Il 14 agosto la Coalizione nazionale dei programmi anti-violenza (Ncavp) ha pubblicato il report Pride and Pain: A Snapshot of Anti-LGBTQ Hate and Violence During Pride Season 2019, che documenta come la stagione del Pride – contrassegnata quest’anno dalla celebrazione del 50° anniversario dei moti newyorkesi di Stonewall – sia stata contrassegnata negli Stati Uniti da ripetuti casi di violenza contro le persone Lgbti. In particolare, si sono registrati, tra il 15 maggio e il 15 luglio, ben 14 omicidi, le cui vittime sono state, per metà, donne trans nere.
Un quadro drammatico, che, secondo Beverly Tiller (direttrice esecutiva del Progetto anti-violenza di New York) «mostra come la visibilità della stagione del Pride porti a volte a prendere maggiormente di mira e attaccare» la collettività Lgbti.

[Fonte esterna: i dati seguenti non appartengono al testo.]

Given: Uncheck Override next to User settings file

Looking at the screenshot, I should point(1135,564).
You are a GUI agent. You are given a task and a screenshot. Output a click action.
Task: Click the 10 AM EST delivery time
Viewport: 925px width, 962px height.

Una visibilità che, quest’anno, ha toccato il suo apice negli Usa con la marcia del WorldPride, che ha avuto luogo a New York il 30 giugno e ha visto radunarsi oltre 5.000.000 di persone nel segno di Stonewall.
Di questo evento a caratura mondiale abbiamo voluto trarre un bilancio con Cathy Renna, cofondatrice e presidente di Target Cue (una delle principali società statunitensi di pubbliche relazioni e comunicazione su questioni ed eventi Lgbti), che è stata portavoce del comitato organizzatore del WorldPride/Stonewall 50 e responsabile dei rapporti coi media.
Cathy, oltre 5.000.000 di persone alla parata del 30 giugno, che è stata però preceduta e accompagnata da una serie di eventi. Quali i più significativi?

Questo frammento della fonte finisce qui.